Because she spends so much of her time alone and in her head, this girl might be under the impression that her thoughts and opinions are a bit too intense for others. She rarely shares the things on her mind, as she fears that whatever’s in there is so deep and inquisitive that people will think it’s overdramatic, oddly philosophical or just plain weird. She values deep conversation, but feels that she can exercise this pleasure with relatively few people, if any at all.
So talk with her. Let her know that she can say what’s on her mind, and don’t be afraid of her ability to dissect every possible meaning of a theory she’s been hung up on for weeks. If she apologizes for rambling about it, tell her she doesn’t need to be sorry, she doesn’t need to suppress it. Make her feel that although she is certainly unique for having such thoughts, she isn’t crazy or abnormal.
Tell her it makes her all the more beautiful.
And then, give it right back to her. Be sure to engage in her contemplations just as much as you listen; she wants to hear your thoughts more than you realize.
3. Support her.
Part of this girl’s struggle with letting herself be loved could be that she is relentlessly focused on her dreams and goals, so much so that she forgets to make room in her life for other things—like relationships. It’s not something she does intentionally, she’s just extremely determined to achieve whatever she has set out to do.

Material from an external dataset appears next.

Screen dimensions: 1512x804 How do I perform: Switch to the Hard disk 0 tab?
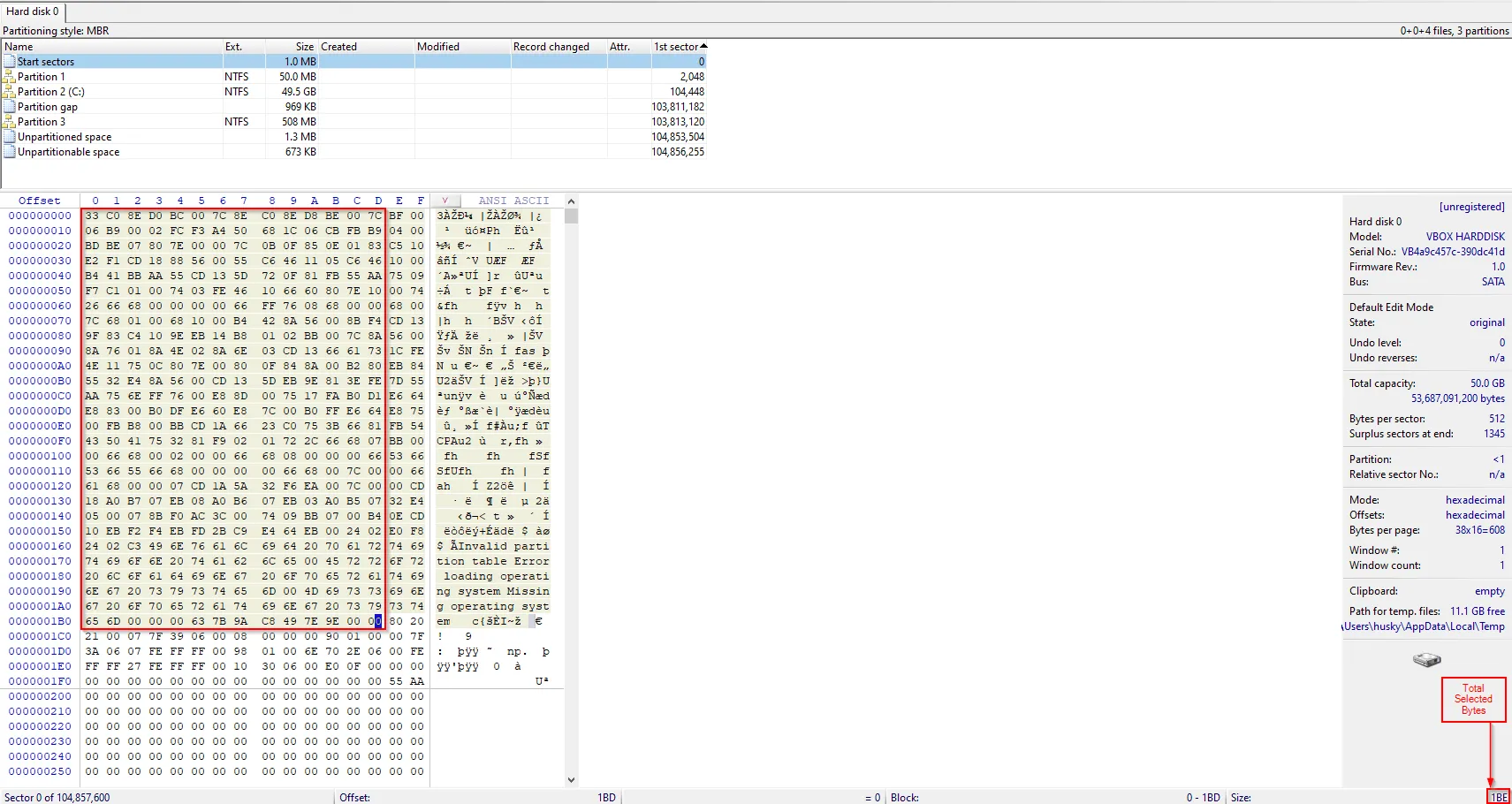(33, 11)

If she is forced to make a choice between a love life and her goals, she’s already chosen the latter. So don’t make her choose.
And certainly don’t make her feel guilty for not spending more of her time with you as a result—she’ll take that as another sign that she needs to sever the ties, even if they’re stronger at this point.
Instead, support her. If you really love this girl and she really loves you, then she’ll welcome the encouragement. She’ll want to support you, too. Let her; with a heart as passionate as hers, you’ll want her on your team.
4. Don’t be 2 halfs of a whole be two wholes that make an even greater whole.
Remember that this “Miss Independent” is just that—an independent chick with an ability to fend for herself. She might even be afraid of relying on others, no matter how much she trusts them.
Therefore, don’t think of a relationship with her as one that joins two halves together to make a whole; she won’t treat it as such, and she definitely won’t feel comfortable if you do. Rather, see it as two wholes becoming an even greater whole—two individuals who love each other enough to respect the other’s independence and uniqueness.
This includes honoring her need for alone time. She realizes that you are a person with or without her and asks that you see her in the same way. Being able to spend time apart is important to her; she doesn’t want to rely on your presence, nor does she want you to rely on hers.
Don’t try to spend every hour of every day with her unless you want her to feel so bombarded that she tailspins into a mess of tears, word vomit and utter confusion, ending with her breaking it off and swearing to never interact with another human ever again.
But when you are together, be together. Completely. Let her know she is loved until she begins to understand what that feels like, and then keep doing it. If it’s right, she’ll come around. And because she’s loyal by nature, she’ll stick around, too (so don’t give her any reason to think that you won’t).
Truly, I have alot of love to give , even if I am a bit awkward in showing it at first. I just needs time—time to figure things out for myself, to better understand how this works.
Let her figure out that deep down, she just wants to love and be loved—just like everyone else.
If Ibhappens to let you close enough to love me, take it seriously. It means I trying. It means I want to love you. And remember that helping me learn how to be loved in return is the surest way to win my heart.